On the brink of oil exploration, newfound petroleum and natural gas deposits near Cuba, as well as pressure at the pumps, may push Washington to lay the foundation for more open relations with Havana.
In 2008, the U.S. Geological Survey estimated between 7 to 14 billion barrels of oil were trapped within Cuba’s continental shelf. Three years later, the Cuban government and Spanish oil company Repsol YPF, estimate that over 20 billion barrels of oil are sitting under the ocean floor just a few miles off the north-west end of the island, waiting to be exploited. As part of a multinational partnership, Scarabeo 9, a semi-submersible drilling rig, owned by the Italian oil company, Eni SpA, is currently being constructed by the Chinese in Singapore. Nearing completion, the oil rig is scheduled to be towed to Cuba by September or October of this year. While future oil revenue will have obvious economic benefits for the island nation, this recent oil discovery may also force Washington to relax its incredibly stale trade embargo.

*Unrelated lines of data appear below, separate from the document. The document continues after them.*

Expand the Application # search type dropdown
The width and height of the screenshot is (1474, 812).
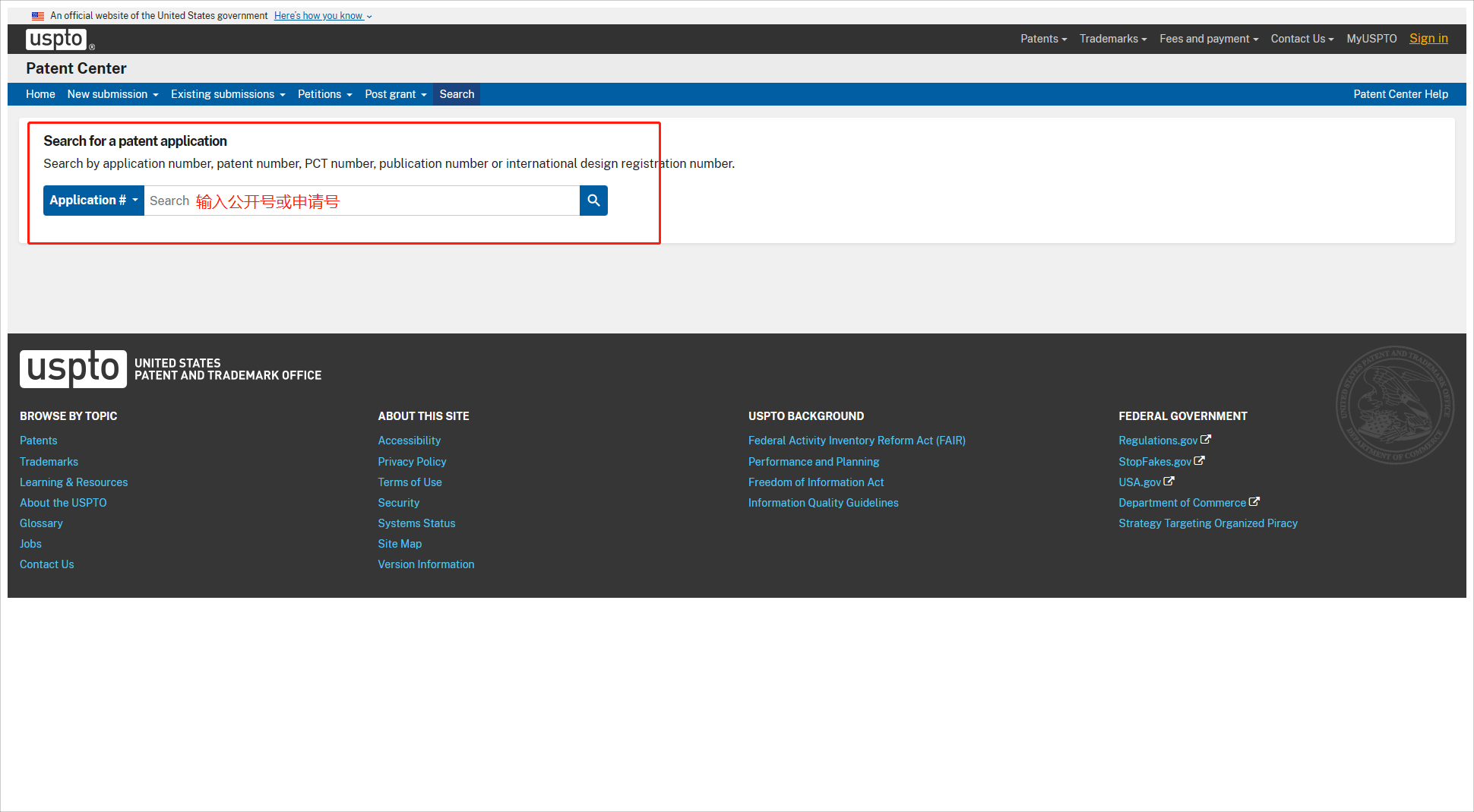point(93,201)
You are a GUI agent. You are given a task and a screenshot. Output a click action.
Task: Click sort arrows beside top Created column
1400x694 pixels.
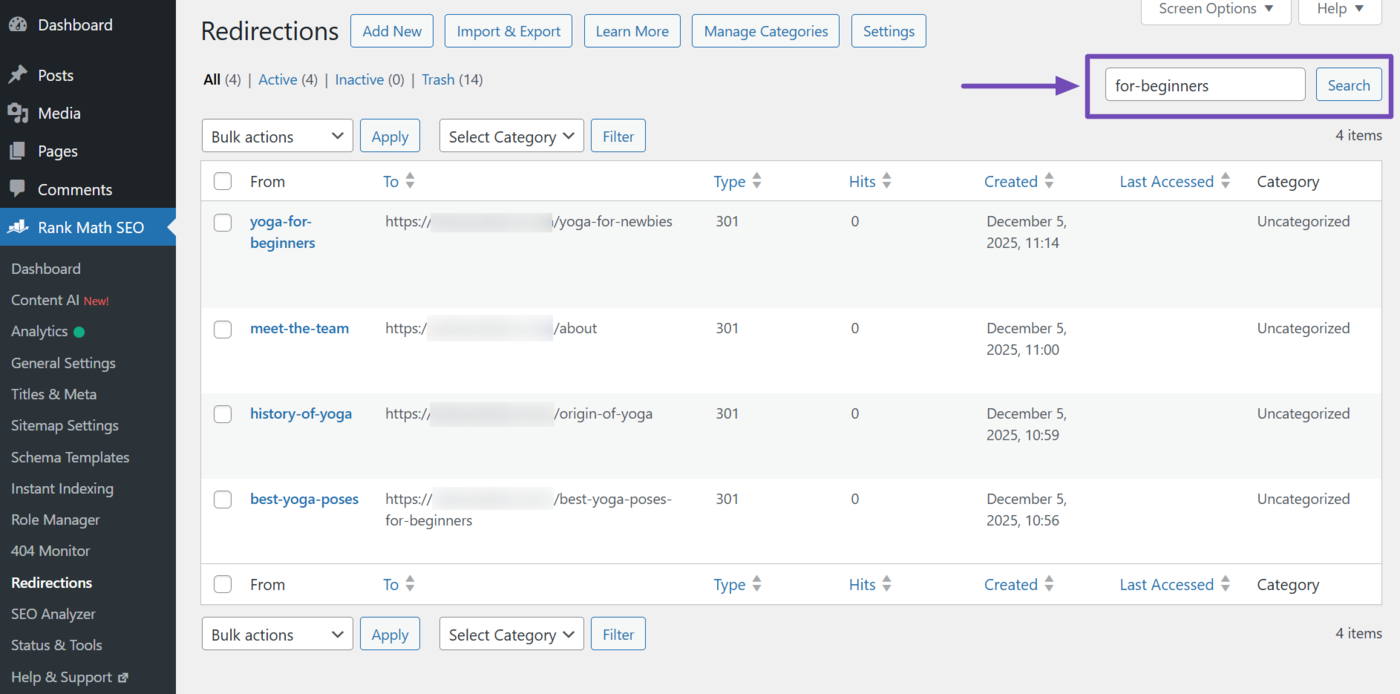(x=1049, y=181)
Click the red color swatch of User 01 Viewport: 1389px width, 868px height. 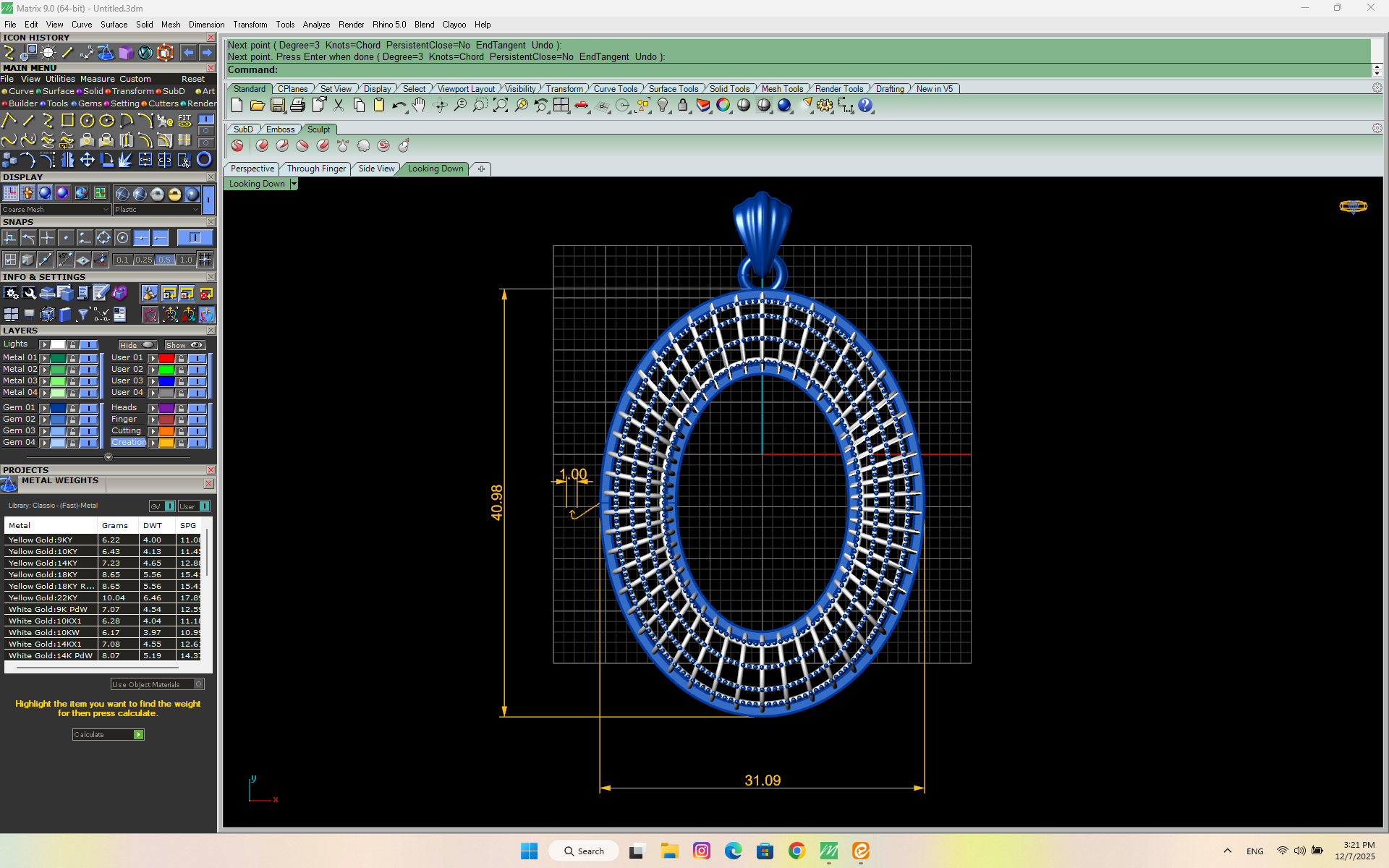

At the same time, the spike in global oil prices has persuaded the Obama administration to open up delicate environmental domestic regions for drilling. In his May 14th Weekly Address, the U.S. president outlined a handful of strategies to alleviate skyrocketing oil prices. One of these strategies calls upon the Department of the Interior to accept bids for annual leases for oil drilling in Alaska’s National Reserve and in the Gulf of Mexico while, theoretically, “respecting sensitive areas.” To allow oil companies more time to catch up with the newly enhanced environmental and safety standards, Obama’s administration has consistently extended leases already granted for drilling in the Arctic Ocean and the Gulf of Mexico. However, these measures could not possibly affect oil prices significantly; after all, Americans consume over 20 percent of the world’s oil supply, yet produce a mere five percent of what they consume. Furthermore, OPEC’s refusal on June 8th to increase oil production shot oil prices up by as much as USD 2 a barrel. Cuban oil would provide an immediate, possibly convenient source of nearby oil for the United States. Nevertheless, this black gold will not even remotely benefit the U.S. financially if Washington mechanically refuses to engage in dialogue with Havana.
Moreover, given the crisis brought on by BP’s Deepwater Horizon in April of 2010, it will be in the best interest of the United States to cooperate with Cuba to generate some sort of contingency plan in the event of another environmental catastrophe. Because the new Chinese-built rig can drill in waters as deep as 3,500 meters, just short of Deepwater Horizon’s capacities, the potential for large-scale blunders is relatively high. The proximity of the Cienfuegos well site, about 50 miles from the coast of Florida, demands Washington’s protective eye. Furthermore, the current U.S. trade embargo blocks a range of U.S. commodities from Cuban markets while also limiting the use of American drilling technology to ten percent. The Scarabeo 9 does not utilize American technology, thus being able to operate under the current embargo. By the same token, Cuba would be unable to use any U.S. containment technology, compelling Cuba to seek such technology from distant partners in the North and Mediterranean Seas. This lag in response-time would only exasperate the dangerous scope of damage that could be done to the Gulf Coast in the case of another disaster.
Innovations in drilling technology have given the Scarabeo 9 the advanced capability of drilling horizontally, striking concerns in both the U.S. and Mexico over the potential siphoning of their oil reserves. In mid-April, the undersecretary of Mexico’s Ministry of energy, Mario Budebo, called for talksbetween the three nations to clarify this haziness resulting from this jurisdictional dispute. Washington’s fairly amicable relations with Mexico may give way to successful mediation between Capitol Hill and Havana.
While Washington seems to be returning to the redundant and illogical “drill, baby drill” mentality, it is essential that domestic and international safety as well as environmental regulations, be made a top priority. For the first time in recent memory, partial reconciliation with Cuba would dramatically advance U.S. interests. Ignoring all other motivations, extending the olive branch to Cuba is utterly necessary to protect American consumers and their environment.